_Document segment_
##########
The thing I'm really surprised about is that you still can't use arithmetic coding with JPEG. I think the original reason is due to patents, but I don't think there have been active patents around that in years now.

bawolff•52m ago
> The thing I'm really surprised about is that you still can't use arithmetic coding with JPEG.

I was under the impression libjpeg added support in 2009 (in v7). I'd assume most things support it by now.

jchw•42m ago
Believe it or not, last I checked, many browsers and some other software (file managers, etc.) still couldn't do anything with JPEG files that have arithmetic coding. Apparently, although I haven't tried this myself, Adobe Photoshop also specifically doesn't support it.
superjan•14m ago
Arithmetic coding decodes 1 bit at a time, usually in such a way that you can’t do two bits or more with SIMD instructions. So it will be slow and energy inefficient.
kps•44m ago
> Nothing really supports it.

Everything supports it, except web browsers.

jchw•31m ago
JPEG-XL is supported by a lot of the most important parts of the ecosystem (image editors and the major desktop operating systems) but it is a long way away from "everything". Browsers are the most major omission, but given their relative importance here it is not a small one. JPEG-XL is dead in the water until that problem can be resolved.

If Firefox is anything to go off of, the most rational explanation here seems to just be that adding a >100,000 line multi-threaded C++ codebase as a dependency for something that parses untrusted user inputs in a critical context like a web browser is undesirable at this point in the game (other codecs remain a liability but at least have seen extensive battle-testing and fuzzing over the years.) I reckon this is probably the main reason why there has been limited adoption so far. Apple seems not to mind too much, but I am guessing they've just put so much into sandboxing Webkit and image codecs already that they are relatively less concerned with whether or not there are memory safety issues in the codec... but that's just a guess.
##########
_Stored items_
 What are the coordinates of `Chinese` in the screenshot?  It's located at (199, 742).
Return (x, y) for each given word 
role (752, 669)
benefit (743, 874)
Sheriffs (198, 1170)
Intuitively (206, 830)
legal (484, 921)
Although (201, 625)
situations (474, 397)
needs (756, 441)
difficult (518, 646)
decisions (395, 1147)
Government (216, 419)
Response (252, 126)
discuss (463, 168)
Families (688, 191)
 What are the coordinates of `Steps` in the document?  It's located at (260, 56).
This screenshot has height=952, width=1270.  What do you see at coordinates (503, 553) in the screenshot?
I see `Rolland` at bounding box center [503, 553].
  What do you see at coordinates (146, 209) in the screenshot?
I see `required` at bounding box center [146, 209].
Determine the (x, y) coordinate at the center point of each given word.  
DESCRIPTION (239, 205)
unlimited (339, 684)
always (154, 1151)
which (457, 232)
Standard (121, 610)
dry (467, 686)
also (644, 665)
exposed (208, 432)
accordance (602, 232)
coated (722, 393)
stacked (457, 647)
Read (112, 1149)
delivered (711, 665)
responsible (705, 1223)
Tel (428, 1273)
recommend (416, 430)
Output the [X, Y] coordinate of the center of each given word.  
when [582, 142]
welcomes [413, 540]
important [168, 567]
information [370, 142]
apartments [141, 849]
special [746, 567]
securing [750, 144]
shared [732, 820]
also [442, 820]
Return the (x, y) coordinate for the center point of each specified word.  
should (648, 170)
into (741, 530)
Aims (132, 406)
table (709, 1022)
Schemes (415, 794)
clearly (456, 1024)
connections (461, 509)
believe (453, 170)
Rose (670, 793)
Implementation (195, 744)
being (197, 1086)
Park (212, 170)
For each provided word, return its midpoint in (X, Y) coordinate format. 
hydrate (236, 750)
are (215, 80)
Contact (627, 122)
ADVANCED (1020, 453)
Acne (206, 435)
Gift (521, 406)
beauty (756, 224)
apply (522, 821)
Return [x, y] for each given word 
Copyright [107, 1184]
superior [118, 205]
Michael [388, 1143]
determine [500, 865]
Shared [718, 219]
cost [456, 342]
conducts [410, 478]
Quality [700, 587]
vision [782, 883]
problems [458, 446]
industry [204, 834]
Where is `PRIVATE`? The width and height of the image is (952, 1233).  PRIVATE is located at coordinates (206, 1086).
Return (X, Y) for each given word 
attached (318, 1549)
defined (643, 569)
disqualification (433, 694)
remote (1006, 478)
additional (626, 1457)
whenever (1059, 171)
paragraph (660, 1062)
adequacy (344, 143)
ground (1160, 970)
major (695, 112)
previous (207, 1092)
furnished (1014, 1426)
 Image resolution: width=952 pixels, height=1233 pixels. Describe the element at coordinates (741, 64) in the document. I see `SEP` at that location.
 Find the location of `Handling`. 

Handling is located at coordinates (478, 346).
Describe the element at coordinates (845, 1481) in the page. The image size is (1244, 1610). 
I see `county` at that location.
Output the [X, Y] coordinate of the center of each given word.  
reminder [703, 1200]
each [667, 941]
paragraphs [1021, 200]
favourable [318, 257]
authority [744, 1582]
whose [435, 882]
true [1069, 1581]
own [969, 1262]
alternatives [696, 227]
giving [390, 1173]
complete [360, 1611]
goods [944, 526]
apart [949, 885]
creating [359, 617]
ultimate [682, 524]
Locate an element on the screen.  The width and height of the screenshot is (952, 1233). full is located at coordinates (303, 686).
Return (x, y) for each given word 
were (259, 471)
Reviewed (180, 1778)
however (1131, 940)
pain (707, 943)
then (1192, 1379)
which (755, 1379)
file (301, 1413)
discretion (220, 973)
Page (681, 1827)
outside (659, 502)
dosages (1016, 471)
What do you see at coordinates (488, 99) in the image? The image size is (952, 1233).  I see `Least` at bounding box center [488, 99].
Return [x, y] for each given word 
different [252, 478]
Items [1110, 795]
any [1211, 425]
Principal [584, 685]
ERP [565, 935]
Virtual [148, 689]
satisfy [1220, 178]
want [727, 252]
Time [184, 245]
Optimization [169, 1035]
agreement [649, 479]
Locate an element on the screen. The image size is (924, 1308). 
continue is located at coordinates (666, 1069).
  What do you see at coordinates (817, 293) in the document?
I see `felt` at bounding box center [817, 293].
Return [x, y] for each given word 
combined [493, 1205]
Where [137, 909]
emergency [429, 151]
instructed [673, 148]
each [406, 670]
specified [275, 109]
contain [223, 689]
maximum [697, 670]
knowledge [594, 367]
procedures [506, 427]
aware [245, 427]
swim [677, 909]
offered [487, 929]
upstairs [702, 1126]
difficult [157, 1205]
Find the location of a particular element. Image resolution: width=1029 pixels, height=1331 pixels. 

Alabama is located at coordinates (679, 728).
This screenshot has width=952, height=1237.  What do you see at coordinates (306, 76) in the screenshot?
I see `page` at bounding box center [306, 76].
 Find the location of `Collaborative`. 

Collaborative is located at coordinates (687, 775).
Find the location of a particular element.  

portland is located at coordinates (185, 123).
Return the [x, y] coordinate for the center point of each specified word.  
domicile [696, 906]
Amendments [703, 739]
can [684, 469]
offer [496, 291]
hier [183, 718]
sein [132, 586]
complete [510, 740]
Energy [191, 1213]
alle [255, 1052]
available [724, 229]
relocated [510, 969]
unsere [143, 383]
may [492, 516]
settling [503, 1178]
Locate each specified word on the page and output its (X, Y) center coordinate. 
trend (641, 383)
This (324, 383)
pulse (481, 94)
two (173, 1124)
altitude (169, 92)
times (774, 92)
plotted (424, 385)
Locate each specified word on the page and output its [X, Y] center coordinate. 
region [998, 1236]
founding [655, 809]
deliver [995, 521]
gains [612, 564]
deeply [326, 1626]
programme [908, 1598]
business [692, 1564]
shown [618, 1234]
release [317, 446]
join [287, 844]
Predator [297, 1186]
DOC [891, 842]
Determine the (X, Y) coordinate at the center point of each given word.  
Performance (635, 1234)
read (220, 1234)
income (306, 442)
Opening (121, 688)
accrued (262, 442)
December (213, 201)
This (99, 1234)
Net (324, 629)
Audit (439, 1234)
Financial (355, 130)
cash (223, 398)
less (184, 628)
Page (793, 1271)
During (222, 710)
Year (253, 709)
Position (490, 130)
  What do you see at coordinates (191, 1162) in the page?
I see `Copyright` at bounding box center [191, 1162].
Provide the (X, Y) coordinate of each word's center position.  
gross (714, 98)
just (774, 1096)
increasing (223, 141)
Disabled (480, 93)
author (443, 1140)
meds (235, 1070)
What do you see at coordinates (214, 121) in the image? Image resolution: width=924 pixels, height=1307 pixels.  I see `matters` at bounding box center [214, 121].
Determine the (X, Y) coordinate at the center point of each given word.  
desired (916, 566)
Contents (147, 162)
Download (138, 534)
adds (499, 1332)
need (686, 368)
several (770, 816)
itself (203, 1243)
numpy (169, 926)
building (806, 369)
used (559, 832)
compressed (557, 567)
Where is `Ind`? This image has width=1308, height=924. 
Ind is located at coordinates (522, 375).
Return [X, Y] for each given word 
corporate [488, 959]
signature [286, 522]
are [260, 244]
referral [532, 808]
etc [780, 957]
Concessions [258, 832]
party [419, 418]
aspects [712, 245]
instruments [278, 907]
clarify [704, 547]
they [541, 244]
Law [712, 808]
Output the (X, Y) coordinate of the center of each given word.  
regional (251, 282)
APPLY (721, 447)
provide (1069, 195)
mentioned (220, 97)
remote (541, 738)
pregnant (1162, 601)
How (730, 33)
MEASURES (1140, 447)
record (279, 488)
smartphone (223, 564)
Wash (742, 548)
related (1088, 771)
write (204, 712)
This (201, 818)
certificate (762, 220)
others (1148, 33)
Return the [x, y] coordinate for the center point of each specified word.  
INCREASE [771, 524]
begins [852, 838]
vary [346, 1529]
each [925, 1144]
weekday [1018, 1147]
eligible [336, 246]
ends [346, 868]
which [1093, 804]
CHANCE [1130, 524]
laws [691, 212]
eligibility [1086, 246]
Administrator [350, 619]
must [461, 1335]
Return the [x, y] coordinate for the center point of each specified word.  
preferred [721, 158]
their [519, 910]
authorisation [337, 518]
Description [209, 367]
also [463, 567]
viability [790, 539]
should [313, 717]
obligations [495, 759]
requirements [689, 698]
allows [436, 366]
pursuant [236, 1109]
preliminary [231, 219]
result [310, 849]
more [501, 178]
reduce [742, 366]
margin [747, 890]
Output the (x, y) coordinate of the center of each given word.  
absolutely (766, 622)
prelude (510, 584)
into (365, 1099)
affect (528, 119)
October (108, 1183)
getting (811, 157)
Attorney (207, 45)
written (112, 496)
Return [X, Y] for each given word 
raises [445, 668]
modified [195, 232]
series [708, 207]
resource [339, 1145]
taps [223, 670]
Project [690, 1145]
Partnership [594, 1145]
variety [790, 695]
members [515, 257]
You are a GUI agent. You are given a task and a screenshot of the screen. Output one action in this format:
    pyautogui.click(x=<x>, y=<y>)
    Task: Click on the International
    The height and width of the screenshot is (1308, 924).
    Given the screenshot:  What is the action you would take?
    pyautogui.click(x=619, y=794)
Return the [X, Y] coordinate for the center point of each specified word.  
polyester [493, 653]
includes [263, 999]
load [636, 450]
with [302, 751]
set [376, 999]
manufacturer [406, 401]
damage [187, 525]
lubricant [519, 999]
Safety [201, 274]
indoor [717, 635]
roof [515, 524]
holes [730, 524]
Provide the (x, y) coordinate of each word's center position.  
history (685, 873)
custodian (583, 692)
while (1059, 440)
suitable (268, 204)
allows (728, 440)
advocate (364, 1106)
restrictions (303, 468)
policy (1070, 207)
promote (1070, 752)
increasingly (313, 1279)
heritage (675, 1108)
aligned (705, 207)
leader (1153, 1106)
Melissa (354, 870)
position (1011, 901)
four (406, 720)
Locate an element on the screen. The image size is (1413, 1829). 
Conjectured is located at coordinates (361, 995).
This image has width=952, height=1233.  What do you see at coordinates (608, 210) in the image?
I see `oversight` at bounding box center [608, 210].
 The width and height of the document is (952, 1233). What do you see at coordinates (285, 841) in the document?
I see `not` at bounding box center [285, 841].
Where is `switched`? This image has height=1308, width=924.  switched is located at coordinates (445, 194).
##########
_To do_
- a) Extract the passage of the JPEG discussion that begins at the words "Everything supports it, except" and stops after "can be resolved.".
- b) In the JPEG discussion, how many bits at a time does superjan say arithmetic coding decodes?
- c) Proceed with the JPEG discussion from the point where it stops.
These records are separate material, unrelated to the JPEG discussion.

_Your responses_
- a)
Everything supports it, except web browsers.

jchw•31m ago
JPEG-XL is supported by a lot of the most important parts of the ecosystem (image editors and the major desktop operating systems) but it is a long way away from "everything". Browsers are the most major omission, but given their relative importance here it is not a small one. JPEG-XL is dead in the water until that problem can be resolved.

- b) One bit at a time.

- c)
swiftcoder•7m ago
Apple also adopted JPEG-XL across their entire software stack. It's supported throughout the OS, and by pretty much every application they develop, so I'm guessing they sunk a fair bit of time/money into hardening their codec
Zardoz84•16m ago
You can use a polyfill.
bawolff•56m ago
Doesn't PNG have progressive decoding? I.e. adam7 algorithm
layer8•49m ago
It does, using Adam7: https://en.wikipedia.org/wiki/Adam7_algorithm

The recently released PNG 3 also supports HDR and animations: https://www.w3.org/TR/png-3/

bawolff•44m ago
> The recently released PNG 3 also supports HDR and animations: https://www.w3.org/TR/png-3/

APNG isn't recent so much as the specs were merged together. APNG will be 21 years old in a few weeks.

layer8•40m ago
True, but https://news.ycombinator.com/item?id=44802079 presumably holds the opinion that APNG != PNG, so I mentioned PNG 3 to counteract that. Animated PNGs being officially PNG is recent.
duskwuff•9m ago
Adam7 is interlacing, not progressive decoding (i.e. it cannot be used to selectively decode a part of the image). It also interacts extremely poorly with compression; there is no good reason to ever use it.
adzm•2m ago
Web browsers already have code in place for webp (lossless,vp8) and avif (av1, which also supports animation), as well as classic jpeg and png, and maybe also HEIC (hevc/h265)... what benefit do we have by adding yet another file format if all the use cases are already covered by the existing formats?
bawolff•48m ago
I think there is a benefit to knowing that if you have a png file it works everywhere that supports png.

Better to make the back compat breaks be entirely new formats.

encom•46m ago
(2021)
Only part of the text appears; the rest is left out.